**Exercise prompt**:
An exact transcription of all the data is required.

Saved data entries

________________

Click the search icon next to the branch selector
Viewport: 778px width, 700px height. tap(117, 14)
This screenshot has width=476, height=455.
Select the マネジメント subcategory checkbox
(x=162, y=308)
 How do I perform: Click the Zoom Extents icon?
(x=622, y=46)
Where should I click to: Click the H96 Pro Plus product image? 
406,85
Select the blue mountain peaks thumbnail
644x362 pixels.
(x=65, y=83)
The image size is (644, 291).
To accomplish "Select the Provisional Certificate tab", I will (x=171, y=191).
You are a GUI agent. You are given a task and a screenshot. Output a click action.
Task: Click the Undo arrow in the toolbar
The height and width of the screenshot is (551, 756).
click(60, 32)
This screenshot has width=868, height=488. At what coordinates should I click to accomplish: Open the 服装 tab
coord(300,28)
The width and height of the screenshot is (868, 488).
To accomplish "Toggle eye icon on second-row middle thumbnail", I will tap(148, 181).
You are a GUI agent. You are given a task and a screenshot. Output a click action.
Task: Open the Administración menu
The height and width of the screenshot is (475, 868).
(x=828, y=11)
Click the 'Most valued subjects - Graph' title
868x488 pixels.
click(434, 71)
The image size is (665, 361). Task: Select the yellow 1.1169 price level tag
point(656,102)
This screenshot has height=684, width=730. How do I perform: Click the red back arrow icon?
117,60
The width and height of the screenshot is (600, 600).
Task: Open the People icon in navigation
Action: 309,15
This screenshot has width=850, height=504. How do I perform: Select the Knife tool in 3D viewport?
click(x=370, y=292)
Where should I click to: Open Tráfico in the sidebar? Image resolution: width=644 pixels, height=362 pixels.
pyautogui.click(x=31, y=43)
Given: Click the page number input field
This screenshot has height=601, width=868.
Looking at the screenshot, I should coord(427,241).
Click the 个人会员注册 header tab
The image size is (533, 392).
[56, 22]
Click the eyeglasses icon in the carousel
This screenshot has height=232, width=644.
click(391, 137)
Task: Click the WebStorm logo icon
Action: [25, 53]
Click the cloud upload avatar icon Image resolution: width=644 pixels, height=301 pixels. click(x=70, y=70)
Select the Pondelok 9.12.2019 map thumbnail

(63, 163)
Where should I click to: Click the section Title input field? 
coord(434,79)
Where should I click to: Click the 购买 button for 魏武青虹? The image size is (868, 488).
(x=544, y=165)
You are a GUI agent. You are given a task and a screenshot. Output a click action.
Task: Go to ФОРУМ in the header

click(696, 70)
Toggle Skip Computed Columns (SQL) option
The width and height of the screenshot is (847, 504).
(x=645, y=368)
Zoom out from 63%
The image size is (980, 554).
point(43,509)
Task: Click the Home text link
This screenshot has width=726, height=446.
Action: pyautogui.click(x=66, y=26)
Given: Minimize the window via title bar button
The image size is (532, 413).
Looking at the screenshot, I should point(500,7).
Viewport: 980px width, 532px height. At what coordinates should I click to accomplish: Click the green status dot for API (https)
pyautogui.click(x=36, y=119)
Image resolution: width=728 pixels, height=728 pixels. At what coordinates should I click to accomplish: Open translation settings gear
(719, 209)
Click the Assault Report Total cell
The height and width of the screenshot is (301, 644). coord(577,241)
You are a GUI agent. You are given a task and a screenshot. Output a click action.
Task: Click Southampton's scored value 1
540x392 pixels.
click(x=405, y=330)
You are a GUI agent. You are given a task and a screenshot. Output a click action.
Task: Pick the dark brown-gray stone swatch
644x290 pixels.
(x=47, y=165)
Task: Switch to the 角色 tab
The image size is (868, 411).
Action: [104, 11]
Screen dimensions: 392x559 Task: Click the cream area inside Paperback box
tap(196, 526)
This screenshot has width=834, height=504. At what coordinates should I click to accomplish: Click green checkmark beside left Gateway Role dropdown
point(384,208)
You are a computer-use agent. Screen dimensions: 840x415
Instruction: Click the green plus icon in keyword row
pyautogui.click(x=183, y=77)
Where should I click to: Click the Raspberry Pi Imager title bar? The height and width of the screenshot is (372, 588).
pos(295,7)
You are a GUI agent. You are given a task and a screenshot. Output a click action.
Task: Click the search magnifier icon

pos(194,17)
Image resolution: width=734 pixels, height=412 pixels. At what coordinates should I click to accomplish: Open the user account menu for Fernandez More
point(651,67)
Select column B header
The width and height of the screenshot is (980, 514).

________________

**Answer to this exercise**:
Click the search icon next to the branch selector
Viewport: 778px width, 700px height. tap(117, 14)
This screenshot has width=476, height=455.
Select the マネジメント subcategory checkbox
(x=162, y=308)
 How do I perform: Click the Zoom Extents icon?
(x=622, y=46)
Where should I click to: Click the H96 Pro Plus product image? 
406,85
Select the blue mountain peaks thumbnail
644x362 pixels.
(x=65, y=83)
The image size is (644, 291).
To accomplish "Select the Provisional Certificate tab", I will (x=171, y=191).
You are a GUI agent. You are given a task and a screenshot. Output a click action.
Task: Click the Undo arrow in the toolbar
The height and width of the screenshot is (551, 756).
click(60, 32)
This screenshot has width=868, height=488. At what coordinates should I click to accomplish: Open the 服装 tab
coord(300,28)
The width and height of the screenshot is (868, 488).
To accomplish "Toggle eye icon on second-row middle thumbnail", I will tap(148, 181).
You are a GUI agent. You are given a task and a screenshot. Output a click action.
Task: Open the Administración menu
The height and width of the screenshot is (475, 868).
(x=828, y=11)
Click the 'Most valued subjects - Graph' title
868x488 pixels.
click(434, 71)
The image size is (665, 361). Task: Select the yellow 1.1169 price level tag
point(656,102)
This screenshot has height=684, width=730. How do I perform: Click the red back arrow icon?
117,60
The width and height of the screenshot is (600, 600).
Task: Open the People icon in navigation
Action: 309,15
This screenshot has width=850, height=504. How do I perform: Select the Knife tool in 3D viewport?
click(x=370, y=292)
Where should I click to: Open Tráfico in the sidebar? Image resolution: width=644 pixels, height=362 pixels.
pyautogui.click(x=31, y=43)
Given: Click the page number input field
This screenshot has height=601, width=868.
Looking at the screenshot, I should coord(427,241).
Click the 个人会员注册 header tab
The image size is (533, 392).
[56, 22]
Click the eyeglasses icon in the carousel
This screenshot has height=232, width=644.
click(391, 137)
Task: Click the WebStorm logo icon
Action: [25, 53]
Click the cloud upload avatar icon Image resolution: width=644 pixels, height=301 pixels. click(x=70, y=70)
Select the Pondelok 9.12.2019 map thumbnail

(63, 163)
Where should I click to: Click the section Title input field? 
coord(434,79)
Where should I click to: Click the 购买 button for 魏武青虹? The image size is (868, 488).
(x=544, y=165)
You are a GUI agent. You are given a task and a screenshot. Output a click action.
Task: Go to ФОРУМ in the header

click(696, 70)
Toggle Skip Computed Columns (SQL) option
The width and height of the screenshot is (847, 504).
(x=645, y=368)
Zoom out from 63%
The image size is (980, 554).
point(43,509)
Task: Click the Home text link
This screenshot has width=726, height=446.
Action: pyautogui.click(x=66, y=26)
Given: Minimize the window via title bar button
The image size is (532, 413).
Looking at the screenshot, I should point(500,7).
Viewport: 980px width, 532px height. At what coordinates should I click to accomplish: Click the green status dot for API (https)
pyautogui.click(x=36, y=119)
Image resolution: width=728 pixels, height=728 pixels. At what coordinates should I click to accomplish: Open translation settings gear
(719, 209)
Click the Assault Report Total cell
The height and width of the screenshot is (301, 644). coord(577,241)
You are a GUI agent. You are given a task and a screenshot. Output a click action.
Task: Click Southampton's scored value 1
540x392 pixels.
click(x=405, y=330)
You are a GUI agent. You are given a task and a screenshot. Output a click action.
Task: Pick the dark brown-gray stone swatch
644x290 pixels.
(x=47, y=165)
Task: Switch to the 角色 tab
The image size is (868, 411).
Action: [104, 11]
Screen dimensions: 392x559 Task: Click the cream area inside Paperback box
tap(196, 526)
This screenshot has width=834, height=504. At what coordinates should I click to accomplish: Click green checkmark beside left Gateway Role dropdown
point(384,208)
You are a computer-use agent. Screen dimensions: 840x415
Instruction: Click the green plus icon in keyword row
pyautogui.click(x=183, y=77)
Where should I click to: Click the Raspberry Pi Imager title bar? The height and width of the screenshot is (372, 588).
pos(295,7)
You are a GUI agent. You are given a task and a screenshot. Output a click action.
Task: Click the search magnifier icon

pos(194,17)
Image resolution: width=734 pixels, height=412 pixels. At what coordinates should I click to accomplish: Open the user account menu for Fernandez More
point(651,67)
Select column B header
The width and height of the screenshot is (980, 514).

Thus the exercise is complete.